>> start Provided text
Kim is one of many North-Korean-born men and women living in Sokcho, a coastal city in South Korea’s Gangwon Province, just about an hour away from PyeongChang -- where this year’s winter Olympics took place. Some 1,577 Koreans born between 1900 and 1940, originally from today’s North Korea, settled here in the 1950s after being forced to leave their hometowns during the Korean War (1950-1953). 

Song Su-hak (far right), a North Korean-born settler living in Sokcho, drinks with his friends at a community center for the elderly on Feb. 8. (Lim Jeong-yeo/ The Korea Herald) Song Su-hak (far right), a North Korean-born settler living in Sokcho, drinks with his friends at a community center for the elderly on Feb. 8. (Lim Jeong-yeo/ The Korea Herald)

According to researchers at the Sokcho Museum, about 90 percent of them are from South Hamgyong Province, bordered on the south by South Korea’s Gangwon Province -- where Sokcho is located -- and on the east by the East Sea. Many of them worked as fishermen or in ship businesses back home -- Sokcho, a coastal town, was a relatively easy place for them to settle.

Today, Sokcho is known for its scenic waters and North Korean-style cuisine introduced by the settlers. One can easily spot restaurants that serve the North’s Hamgyong province-style sundae, a type of blood sausage, and pickled seafood dishes. Most of the settlers born in the 1900s and 1910s -- are no longer around. Those of North Korean origin in Sokcho today are people who moved to the South as youngsters, some with their parents, some without.

Kim fled to the South only with his father -- leaving his mother and two younger siblings behind. It was right after the Jan. 4, 1951 retreat during the Korean War, when Seoul was captured for the second time by Chinese and North Korean forces. He was 14 at the time.

“It was total chaos at the time, and all adult men and male teenagers were frantically told to leave,” Kim told The Korea Herald.

“They said if we stayed, we’ll be forced to join the North Korean army, and even be killed. So my father just took me with him to the South. My mother was devastated. But we thought we’d meet again after the war. Obviously that did not happen. Thinking about my mother has always pained me, but it’s even harder to cope these days. I’ve always felt guilty that my father and I left her behind. We should’ve brought her with us. That sense of guilt basically dominated my life in the South. There is now no way of escaping it, because she died without ever seeing me again.”
>> end Provided text
>> start Listed records
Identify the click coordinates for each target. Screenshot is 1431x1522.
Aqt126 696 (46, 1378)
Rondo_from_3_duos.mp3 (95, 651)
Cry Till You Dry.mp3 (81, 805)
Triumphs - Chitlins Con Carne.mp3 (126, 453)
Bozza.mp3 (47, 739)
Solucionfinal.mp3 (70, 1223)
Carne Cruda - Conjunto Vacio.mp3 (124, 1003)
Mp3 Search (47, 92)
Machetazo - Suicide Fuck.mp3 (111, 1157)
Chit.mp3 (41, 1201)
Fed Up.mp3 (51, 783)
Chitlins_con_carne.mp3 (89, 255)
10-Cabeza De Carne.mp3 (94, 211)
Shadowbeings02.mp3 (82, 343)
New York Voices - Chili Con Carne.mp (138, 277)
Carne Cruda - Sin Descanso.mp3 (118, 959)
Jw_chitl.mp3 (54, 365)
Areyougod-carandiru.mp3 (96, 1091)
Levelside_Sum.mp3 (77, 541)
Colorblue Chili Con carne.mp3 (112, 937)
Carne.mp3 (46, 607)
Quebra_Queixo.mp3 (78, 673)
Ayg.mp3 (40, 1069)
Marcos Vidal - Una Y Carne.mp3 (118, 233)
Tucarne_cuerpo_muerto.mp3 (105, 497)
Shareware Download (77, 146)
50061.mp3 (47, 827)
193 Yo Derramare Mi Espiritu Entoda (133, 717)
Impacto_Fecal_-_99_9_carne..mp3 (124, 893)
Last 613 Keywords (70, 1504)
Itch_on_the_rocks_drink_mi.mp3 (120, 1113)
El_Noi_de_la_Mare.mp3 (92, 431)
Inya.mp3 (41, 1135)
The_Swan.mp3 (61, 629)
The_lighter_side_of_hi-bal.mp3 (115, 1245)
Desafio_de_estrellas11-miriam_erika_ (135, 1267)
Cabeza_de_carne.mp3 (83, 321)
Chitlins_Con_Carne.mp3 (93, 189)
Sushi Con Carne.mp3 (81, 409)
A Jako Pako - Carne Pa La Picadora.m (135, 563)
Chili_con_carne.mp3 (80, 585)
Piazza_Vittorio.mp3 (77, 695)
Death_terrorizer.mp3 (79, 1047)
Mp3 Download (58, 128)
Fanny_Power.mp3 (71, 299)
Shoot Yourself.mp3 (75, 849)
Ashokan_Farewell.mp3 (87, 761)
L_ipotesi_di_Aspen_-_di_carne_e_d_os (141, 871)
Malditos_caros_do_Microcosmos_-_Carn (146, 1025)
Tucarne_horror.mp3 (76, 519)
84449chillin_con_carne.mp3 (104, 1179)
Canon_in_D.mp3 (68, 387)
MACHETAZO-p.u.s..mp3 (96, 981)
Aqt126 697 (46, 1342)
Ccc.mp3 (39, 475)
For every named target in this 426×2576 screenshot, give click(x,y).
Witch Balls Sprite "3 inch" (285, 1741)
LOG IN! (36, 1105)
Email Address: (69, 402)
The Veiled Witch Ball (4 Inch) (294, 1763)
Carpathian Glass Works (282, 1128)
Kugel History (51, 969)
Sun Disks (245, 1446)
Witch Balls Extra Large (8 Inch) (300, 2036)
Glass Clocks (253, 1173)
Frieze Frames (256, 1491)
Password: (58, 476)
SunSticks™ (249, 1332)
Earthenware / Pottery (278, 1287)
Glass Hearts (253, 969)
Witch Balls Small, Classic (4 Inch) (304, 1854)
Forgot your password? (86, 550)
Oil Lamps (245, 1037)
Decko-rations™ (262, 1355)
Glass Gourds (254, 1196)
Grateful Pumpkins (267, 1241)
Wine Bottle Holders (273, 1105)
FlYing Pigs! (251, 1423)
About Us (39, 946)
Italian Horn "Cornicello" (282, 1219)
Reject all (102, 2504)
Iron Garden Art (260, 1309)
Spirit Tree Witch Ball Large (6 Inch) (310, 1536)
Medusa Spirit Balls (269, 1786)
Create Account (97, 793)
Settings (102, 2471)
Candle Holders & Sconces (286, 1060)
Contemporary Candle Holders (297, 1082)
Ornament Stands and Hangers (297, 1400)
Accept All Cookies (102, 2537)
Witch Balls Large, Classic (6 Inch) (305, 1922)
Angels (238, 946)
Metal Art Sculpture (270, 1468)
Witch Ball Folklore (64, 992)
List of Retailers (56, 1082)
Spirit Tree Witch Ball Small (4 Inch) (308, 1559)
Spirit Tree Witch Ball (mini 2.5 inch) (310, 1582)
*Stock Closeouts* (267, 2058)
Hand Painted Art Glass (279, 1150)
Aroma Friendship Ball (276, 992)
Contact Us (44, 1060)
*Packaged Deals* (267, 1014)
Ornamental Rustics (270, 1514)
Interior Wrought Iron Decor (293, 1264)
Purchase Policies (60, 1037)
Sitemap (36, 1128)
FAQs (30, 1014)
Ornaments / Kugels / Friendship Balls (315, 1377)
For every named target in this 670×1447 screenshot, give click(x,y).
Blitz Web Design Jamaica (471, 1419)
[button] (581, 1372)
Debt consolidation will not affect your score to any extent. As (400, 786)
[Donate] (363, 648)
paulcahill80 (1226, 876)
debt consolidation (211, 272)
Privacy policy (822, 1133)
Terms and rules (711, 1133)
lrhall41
>> end Listed records
◆ **Short problem 1**
According to the passage about Sokcho's North Korean-born settlers, how old was Kim when he fled to the South?
◆ **Short problem 2**
In the passage about Sokcho's North Korean-born settlers, rewrite the part that opens with the words containing "Kim is one of" and closes with "Korean War (1950-1953).", substituting "home villages" for "hometowns".
◆ **Short problem 3**
Summarize the passage about Sokcho's North Korean-born settlers in two sentences.

◆ **Complete output 1**
He was 14.

◆ **Complete output 2**
Kim is one of many North-Korean-born men and women living in Sokcho, a coastal city in South Korea’s Gangwon Province, just about an hour away from PyeongChang -- where this year’s winter Olympics took place. Some 1,577 Koreans born between 1900 and 1940, originally from today’s North Korea, settled here in the 1950s after being forced to leave their home villages during the Korean War (1950-1953).

◆ **Complete output 3**
Sokcho, a coastal city in South Korea's Gangwon Province, is home to many people born in what is now North Korea, most of them from South Hamgyong Province, who settled there in the 1950s after being forced to leave their hometowns during the Korean War. One of them, Kim, fled south at 14 with only his father, leaving his mother and two younger siblings behind, and guilt over leaving his mother has dominated his life since.